Project description:Palmitoylation is a posttranslational modification that regulates protein trafficking and stability. In this study we investigated whether the endosomal soluble N-ethylmaleimide-sensitive factor attachment protein receptors (SNARE) proteins syntaxin 7 and syntaxin 8 are modified with palmitate. Using metabolic labeling and site-directed mutagenesis, we show that human syntaxins 7 and 8 are modified with palmitate through a thioester linkage. Palmitoylation is dependent upon cysteine 239 of human syntaxin 7 and cysteine 214 of syntaxin 8, residues that are located on the cytoplasmic face of the transmembrane domain (TMD).
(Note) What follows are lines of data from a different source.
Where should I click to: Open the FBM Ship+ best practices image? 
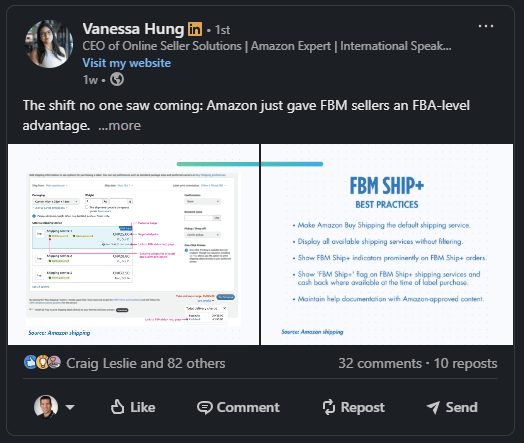(x=387, y=245)
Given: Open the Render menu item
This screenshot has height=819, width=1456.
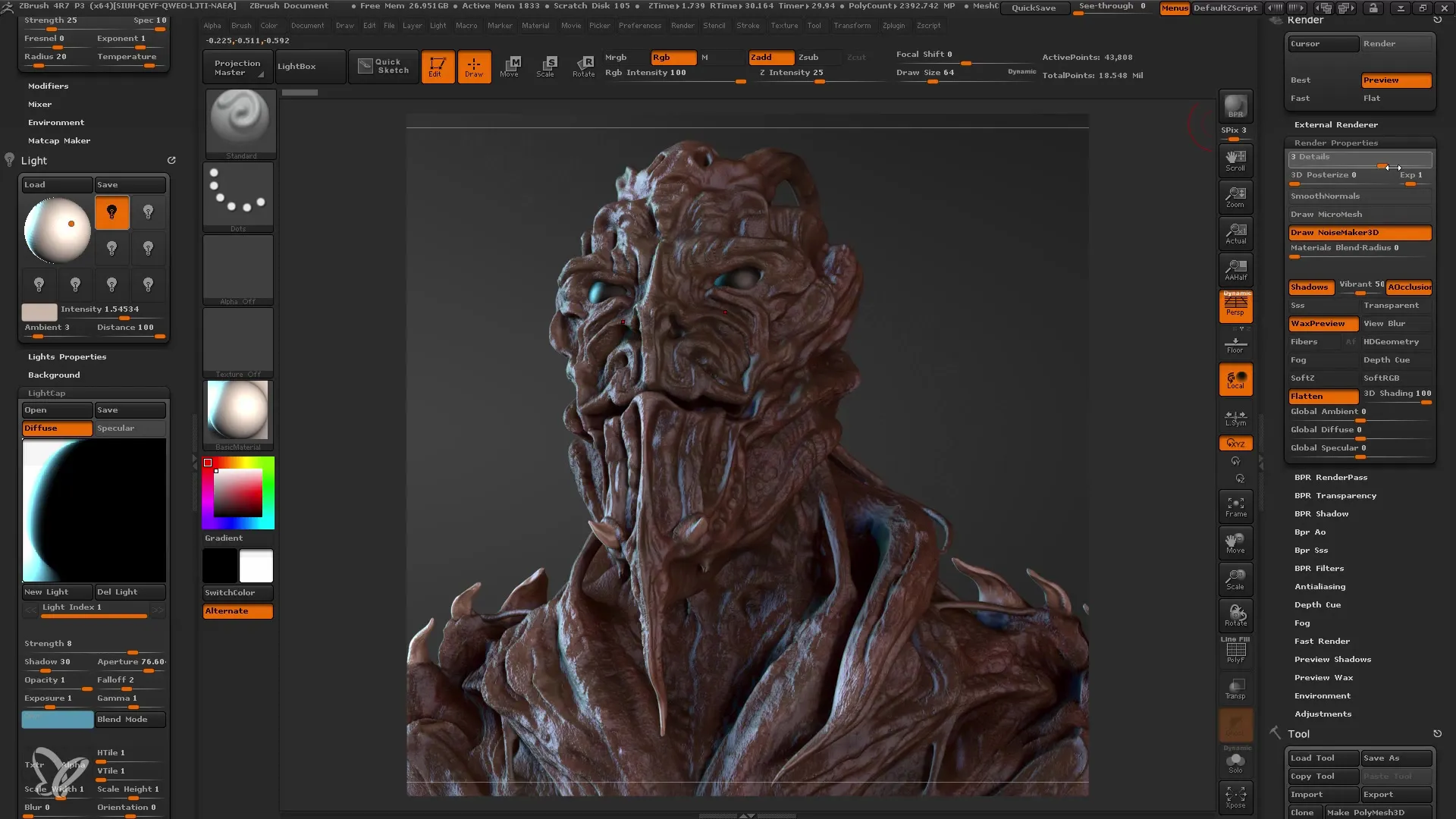Looking at the screenshot, I should tap(681, 25).
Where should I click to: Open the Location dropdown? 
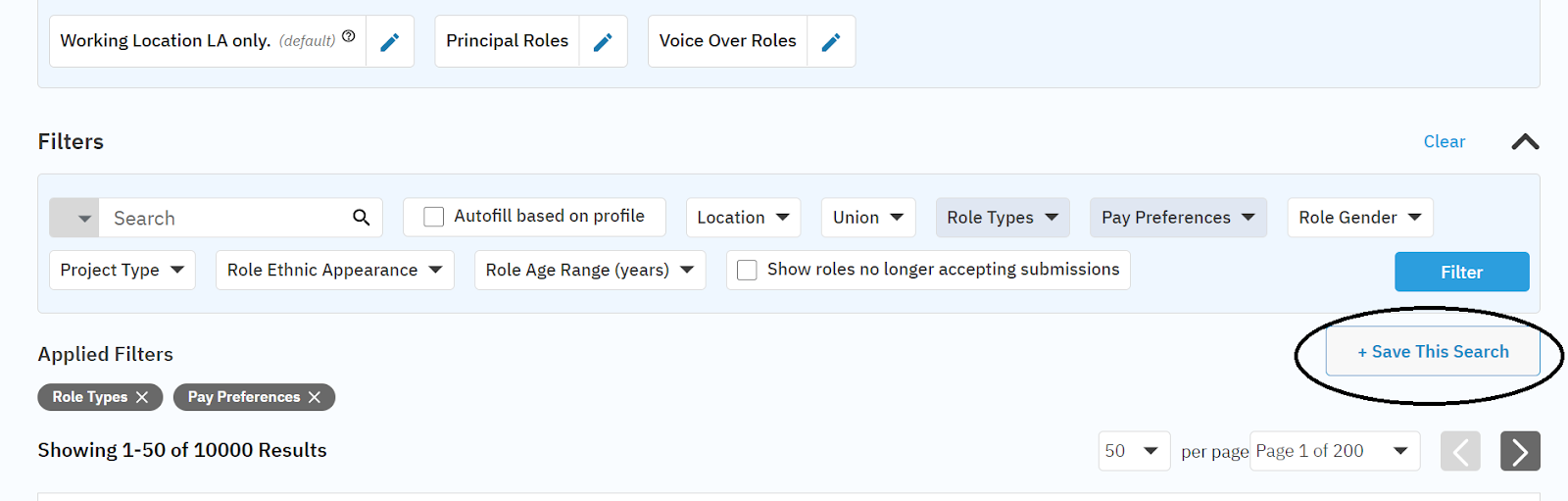point(743,218)
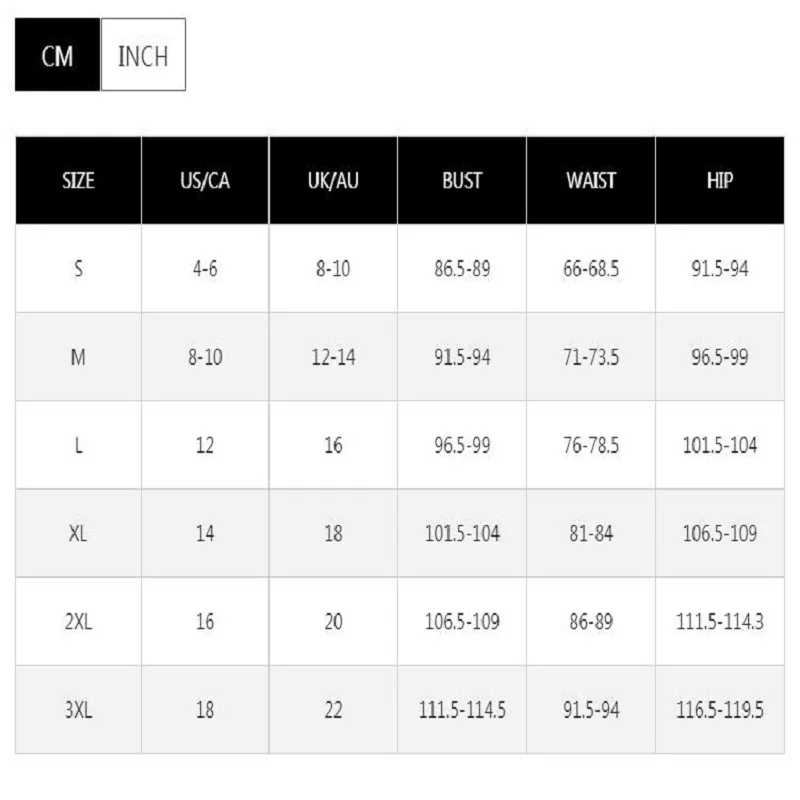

Palmitoylation of syntaxin 8 is minimally affected by the Golgi-disturbing agent brefeldin A (BFA), whereas BFA dramatically inhibits palmitoylation of syntaxin7. The differential effect of BFA suggests that palmitoylation of syntaxins 7 and 8 occurs in distinct subcellular compartments. Palmitoylation does not affect the rate of protein turnover of syntaxins 7 and 8 nor does it influence the steady-state localization of syntaxin 8 in late endosomes. Syntaxin 7 actively cycles between endosomes and the plasma membrane. Palmitoylation-defective syntaxin 7 is selectively retained on the plasma membrane, suggesting that palmitoylation is important for intercompartmental transport of syntaxin 7.